[Data entries]
=== Section Start ===

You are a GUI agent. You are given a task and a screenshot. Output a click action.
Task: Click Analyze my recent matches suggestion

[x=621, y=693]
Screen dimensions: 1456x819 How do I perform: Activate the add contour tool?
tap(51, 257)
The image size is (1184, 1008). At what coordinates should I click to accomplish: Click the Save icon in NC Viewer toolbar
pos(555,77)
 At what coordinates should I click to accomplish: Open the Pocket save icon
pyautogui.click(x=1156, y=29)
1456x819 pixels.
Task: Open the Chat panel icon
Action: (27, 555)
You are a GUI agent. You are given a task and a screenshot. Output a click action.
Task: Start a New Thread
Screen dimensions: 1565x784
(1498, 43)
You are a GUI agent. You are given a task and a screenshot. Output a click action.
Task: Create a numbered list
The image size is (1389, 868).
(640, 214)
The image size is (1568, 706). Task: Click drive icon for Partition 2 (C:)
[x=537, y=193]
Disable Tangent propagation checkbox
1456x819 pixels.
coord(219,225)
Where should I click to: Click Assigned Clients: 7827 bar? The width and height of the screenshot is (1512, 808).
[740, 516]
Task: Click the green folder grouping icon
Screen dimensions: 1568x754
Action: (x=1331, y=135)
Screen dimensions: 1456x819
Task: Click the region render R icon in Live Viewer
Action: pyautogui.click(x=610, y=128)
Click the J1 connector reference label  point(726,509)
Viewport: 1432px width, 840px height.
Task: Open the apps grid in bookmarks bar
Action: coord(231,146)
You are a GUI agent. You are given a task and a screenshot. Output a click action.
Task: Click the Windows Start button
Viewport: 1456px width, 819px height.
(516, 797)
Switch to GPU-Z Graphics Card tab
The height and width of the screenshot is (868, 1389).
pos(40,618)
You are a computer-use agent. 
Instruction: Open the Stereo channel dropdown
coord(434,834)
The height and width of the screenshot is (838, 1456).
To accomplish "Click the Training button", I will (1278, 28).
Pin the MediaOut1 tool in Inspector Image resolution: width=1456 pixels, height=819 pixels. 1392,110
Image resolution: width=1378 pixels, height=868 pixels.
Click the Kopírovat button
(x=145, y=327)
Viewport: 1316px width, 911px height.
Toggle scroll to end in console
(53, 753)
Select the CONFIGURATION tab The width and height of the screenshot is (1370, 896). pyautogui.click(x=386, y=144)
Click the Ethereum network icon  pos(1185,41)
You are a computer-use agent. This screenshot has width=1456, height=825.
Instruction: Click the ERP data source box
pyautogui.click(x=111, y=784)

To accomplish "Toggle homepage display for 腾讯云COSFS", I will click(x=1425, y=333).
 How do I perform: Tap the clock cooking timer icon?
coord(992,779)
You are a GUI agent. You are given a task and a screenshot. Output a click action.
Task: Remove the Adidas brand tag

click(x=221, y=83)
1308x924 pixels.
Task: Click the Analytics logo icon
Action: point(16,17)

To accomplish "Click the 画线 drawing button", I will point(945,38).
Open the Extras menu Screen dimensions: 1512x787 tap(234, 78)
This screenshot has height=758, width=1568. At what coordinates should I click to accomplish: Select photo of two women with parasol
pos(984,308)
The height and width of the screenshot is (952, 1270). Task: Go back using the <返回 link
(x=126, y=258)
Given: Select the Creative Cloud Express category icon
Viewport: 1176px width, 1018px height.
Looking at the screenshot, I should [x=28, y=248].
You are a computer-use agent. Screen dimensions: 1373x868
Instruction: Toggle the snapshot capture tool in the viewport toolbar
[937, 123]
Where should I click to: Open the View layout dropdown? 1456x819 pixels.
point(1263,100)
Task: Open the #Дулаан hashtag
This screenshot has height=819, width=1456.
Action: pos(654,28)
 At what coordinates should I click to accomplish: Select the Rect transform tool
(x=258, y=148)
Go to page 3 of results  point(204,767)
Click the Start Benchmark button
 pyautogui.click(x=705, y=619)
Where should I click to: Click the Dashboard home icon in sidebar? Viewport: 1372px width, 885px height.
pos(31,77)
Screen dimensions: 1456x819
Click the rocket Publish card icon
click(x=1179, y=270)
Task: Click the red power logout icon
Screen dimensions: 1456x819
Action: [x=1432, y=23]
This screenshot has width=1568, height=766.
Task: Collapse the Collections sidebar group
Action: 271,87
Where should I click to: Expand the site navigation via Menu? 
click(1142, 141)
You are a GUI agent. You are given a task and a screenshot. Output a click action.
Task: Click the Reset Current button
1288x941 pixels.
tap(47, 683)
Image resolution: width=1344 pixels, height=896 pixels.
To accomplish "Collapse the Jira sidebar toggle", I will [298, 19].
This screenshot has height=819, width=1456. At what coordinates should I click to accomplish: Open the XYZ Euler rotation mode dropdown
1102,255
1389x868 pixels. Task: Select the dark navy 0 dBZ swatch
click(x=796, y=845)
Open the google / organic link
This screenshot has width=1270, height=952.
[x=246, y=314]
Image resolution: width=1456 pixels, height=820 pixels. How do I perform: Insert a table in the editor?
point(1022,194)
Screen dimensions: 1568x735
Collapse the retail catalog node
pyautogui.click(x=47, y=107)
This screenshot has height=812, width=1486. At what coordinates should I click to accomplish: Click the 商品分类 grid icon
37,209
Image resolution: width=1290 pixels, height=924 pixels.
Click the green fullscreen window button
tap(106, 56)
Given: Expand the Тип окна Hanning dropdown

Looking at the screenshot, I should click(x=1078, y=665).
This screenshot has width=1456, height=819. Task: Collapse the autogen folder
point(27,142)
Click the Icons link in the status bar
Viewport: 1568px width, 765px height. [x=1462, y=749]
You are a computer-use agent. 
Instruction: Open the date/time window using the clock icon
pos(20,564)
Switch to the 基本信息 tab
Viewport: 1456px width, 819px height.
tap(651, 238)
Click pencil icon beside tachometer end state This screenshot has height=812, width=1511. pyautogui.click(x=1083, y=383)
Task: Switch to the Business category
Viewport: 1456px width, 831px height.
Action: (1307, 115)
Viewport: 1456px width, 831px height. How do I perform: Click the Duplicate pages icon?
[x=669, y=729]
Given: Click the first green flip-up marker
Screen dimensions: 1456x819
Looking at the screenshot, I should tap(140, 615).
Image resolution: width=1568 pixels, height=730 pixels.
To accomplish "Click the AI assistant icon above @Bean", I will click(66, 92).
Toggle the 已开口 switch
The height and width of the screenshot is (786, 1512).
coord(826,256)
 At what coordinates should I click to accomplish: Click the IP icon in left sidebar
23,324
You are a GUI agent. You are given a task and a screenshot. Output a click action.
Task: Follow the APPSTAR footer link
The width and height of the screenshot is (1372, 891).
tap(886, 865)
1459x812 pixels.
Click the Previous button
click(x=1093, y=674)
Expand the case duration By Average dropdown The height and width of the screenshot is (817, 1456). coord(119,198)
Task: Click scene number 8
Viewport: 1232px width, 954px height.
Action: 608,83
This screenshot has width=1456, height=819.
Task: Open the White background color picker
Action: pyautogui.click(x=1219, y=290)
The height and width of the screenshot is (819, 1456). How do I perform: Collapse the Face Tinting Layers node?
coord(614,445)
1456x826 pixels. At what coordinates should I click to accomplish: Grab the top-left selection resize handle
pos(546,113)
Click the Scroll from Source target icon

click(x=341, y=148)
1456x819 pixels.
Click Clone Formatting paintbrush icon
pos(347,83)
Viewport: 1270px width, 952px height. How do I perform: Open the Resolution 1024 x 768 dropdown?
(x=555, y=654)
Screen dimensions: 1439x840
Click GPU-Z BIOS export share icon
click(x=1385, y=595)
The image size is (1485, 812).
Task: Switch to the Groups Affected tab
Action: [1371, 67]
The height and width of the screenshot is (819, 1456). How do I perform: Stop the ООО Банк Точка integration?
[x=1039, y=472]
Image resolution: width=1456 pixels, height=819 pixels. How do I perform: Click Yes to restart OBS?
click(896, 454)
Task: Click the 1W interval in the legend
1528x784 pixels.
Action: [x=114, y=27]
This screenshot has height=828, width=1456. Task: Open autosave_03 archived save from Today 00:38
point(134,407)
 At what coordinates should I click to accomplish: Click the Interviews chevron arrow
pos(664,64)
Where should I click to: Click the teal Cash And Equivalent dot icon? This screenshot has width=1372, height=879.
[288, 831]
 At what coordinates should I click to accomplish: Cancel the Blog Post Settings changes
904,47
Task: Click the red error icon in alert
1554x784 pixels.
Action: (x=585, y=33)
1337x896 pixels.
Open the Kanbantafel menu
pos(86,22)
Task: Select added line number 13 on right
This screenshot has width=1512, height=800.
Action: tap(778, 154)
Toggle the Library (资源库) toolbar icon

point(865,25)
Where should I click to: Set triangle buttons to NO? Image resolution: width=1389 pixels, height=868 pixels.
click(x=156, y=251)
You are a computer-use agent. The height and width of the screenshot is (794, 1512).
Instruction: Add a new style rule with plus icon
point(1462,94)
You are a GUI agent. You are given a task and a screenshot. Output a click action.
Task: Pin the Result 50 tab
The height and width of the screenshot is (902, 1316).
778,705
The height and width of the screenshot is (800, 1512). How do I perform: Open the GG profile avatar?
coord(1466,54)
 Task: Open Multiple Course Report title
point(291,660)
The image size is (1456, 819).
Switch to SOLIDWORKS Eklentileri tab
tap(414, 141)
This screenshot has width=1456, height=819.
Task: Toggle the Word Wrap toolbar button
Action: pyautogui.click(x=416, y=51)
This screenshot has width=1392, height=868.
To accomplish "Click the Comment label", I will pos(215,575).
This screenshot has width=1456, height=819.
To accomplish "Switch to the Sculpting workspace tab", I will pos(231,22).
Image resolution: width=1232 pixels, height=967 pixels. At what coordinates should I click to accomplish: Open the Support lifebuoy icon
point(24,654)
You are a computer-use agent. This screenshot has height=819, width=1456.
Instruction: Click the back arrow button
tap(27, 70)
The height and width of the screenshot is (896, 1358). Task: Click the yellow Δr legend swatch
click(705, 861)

=== Section End ===

# Task description
Reproduce, exactly as they stand in the data above, the lines from the one that holds "This screenshot has width=1270, height=952." to the one that holds "Screen dimensions: 1568x735", inclusive.

# Answer below
This screenshot has width=1270, height=952.
[x=246, y=314]
Image resolution: width=1456 pixels, height=820 pixels. How do I perform: Insert a table in the editor?
point(1022,194)
Screen dimensions: 1568x735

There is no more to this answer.